This is when we asked the Erik Hollnagel question. We asked: “What about the other twelve? Do you even know why they go right? Have you ever asked yourself that question?” The answer we got was “no.” All the resources that the health authority had were directed toward investigating and understanding the ones that went wrong. There was organizational, reputational and political pressure to do so, for sure. And the resources to investigate the instances of harm were too meager to begin with. So this is all they could do. We then offered to do it for them. And so, in an acutely unscientific but highly opportunistic way, we spent time in the hospitals of the authority to find out what happened when things went well, when there was no evidence of adverse events or patient harm.
When we got back together after a period of weeks, we compared notes. At first we couldn’t believe it, thinking that what we had found was just a fluke, an irregular and rare irritant in data that should otherwise have been telling us something quite different. But it turned out that everybody had found that in the twelve cases that go right, that don’t result in an adverse event or patient harm, there were:
- Guidelines not followed
- Errors and miscalculations
- Unfindable people or medical instruments
- Unreliable measurements
- User-unfriendly technologies
- Organizational frustrations
- Supervisory shortcomings
It didn’t seem to make a difference! These things showed up all the time, whether the outcome was good or bad. It should not come as a surprise. Vaughan reminds us of this when she alludes to ‘the banality of accidents:’ the interior life of organizations is always messy, only partially well-coordinated and full of adaptations, nuances, sacrifices and work that is done in ways that is quite different from any idealized image of it. When you lift the lid on that grubby organizational life, there is often no discernable difference between the organization that is about to have an accident or adverse event, and the one that won’t, or the one that just had one (Vaughan, 1999).
This means that focusing on people as a problem to control—increasing surveillance, compliance and sanctioning—does little to reduce the number of negatives. As I relate in The Safety Anarchist (2018), we analyzed thirty adverse events in 380 consecutive cardiac surgery procedures with colleagues in Boston and Chicago (Raman et al., 2016).

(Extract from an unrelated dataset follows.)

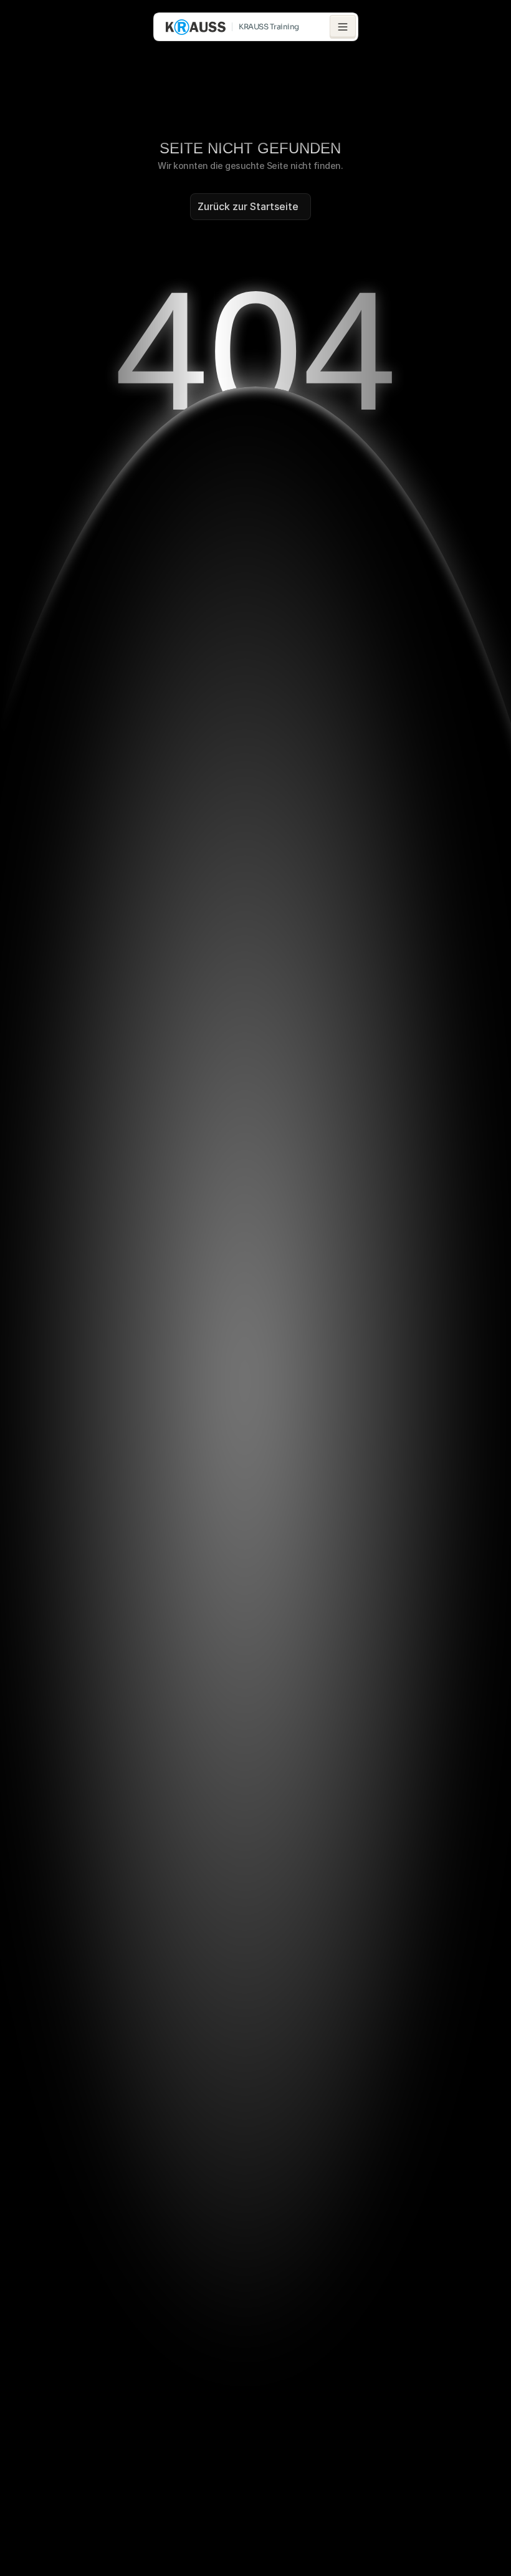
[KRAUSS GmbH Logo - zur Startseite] (196, 27)
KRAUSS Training (269, 26)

Despite 100% compliance with the preoperative surgical checklist, thirty adverse events occurred that were specific to the nuances of cardiac surgery and the complexities associated with the procedure, patient physiology and anatomy. Perhaps other adversities were prevented by completely compliant checklist behavior, even in these thirty cases. But we will never know.
You can also see this in measures of safety culture, which typically include rule monitoring and compliance. They actually don’t predict safety outcomes. One study by Norwegian colleagues, conducted in oil production, traced a safety culture survey which had inquired whether operations involving risk were carried out in compliance with rules and regulations (Antonsen, 2009). The survey had also asked whether deliberate breaches of rules and regulations were consistently met with sanctions. The answer to both questions had been a resounding ‘yes.’ Safety on the installation equaled compliance. Ironically, that was a year before that same rig suffered a significant, high-potential incident. Perceptions of compliance may have been great, but a subsequent investigation showed Vaughan’s ‘messy interior;’ the rig’s technical, operational and organizational planning were in disarray, the governing documentation was out of control, and rules were breached in opening a sub-sea well. Not that these negatives were necessarily predictive of the incident (indeed, we need to be wary of hindsight-driven reverse causality): the messy interior would have been present without an incident happening too.
More research in healthcare shows a disconnect between rule compliance as evidenced in surveys, and how well a hospital is actually doing in keeping its patients safe (Meddings et al., 2016). Hospitals that had signed on to a national patient safety project were given technical help—tools, training, new procedures and other support—to reduce two kinds of infections that patients can get during their hospital stay:
- Central line associated blood stream infection (CLABSI) from devices used to deliver medicine into the bloodstream;
- Catheter-associated urinary tract infection (CAUTI) from devices used to collect urine.
Using data from hundreds of hospitals, researchers showed that hospital units’ compliance scores did not correlate with how well the units did on preventing these two infections. As with that oil rig, the expectation had been that units with higher scores would do better on infection prevention. They didn’t. In fact, some hospitals where scores worsened showed improvements on infection rates. There appeared to be no association between compliance measurements and infection rates either way.
Identify and enhance the capacities that make things go right
But if these things don’t make a difference between what goes right and what goes wrong, then what does? We were still left with a relatively stable piece of data: one in thirteen went wrong, and kept going wrong. What explained the difference if it wasn’t the absence of negative things (violations, shortcuts, workarounds, and so forth)? This is not just an academic question. If you are a manager (or clinician, or especially patient) in this sort of system, you’d like to know. You would love to get your hands on the levers and push or nudge the system toward more good outcomes and further away from those few bad ones.
So we looked at our notes again. Because there was more in there. And we started holding it up against the literature that we knew, and some that we didn’t yet know. In the twelve cases that went well, we found more of the following that in the one that didn’t go so well:
- Diversity of opinion and the possibility to voice dissent. Diversity comes in a variety of ways, but professional diversity (e.g. compared to gender and racial diversity) is the most important one in this context. Yet whether the team is professionally diverse or not, voicing dissent can be difficult. It is much easier to shut up than to speak up (Weber, MacGregor, Provan, & Rae, 2018). I was reminded of Ray Dalio, CEO of a large investment fund, who has actually fired people for not disagreeing with him. He said to his employees: “You are not entitled to hold a dissenting opinion…which you don’t voice”(Grant, 2016, p. 190).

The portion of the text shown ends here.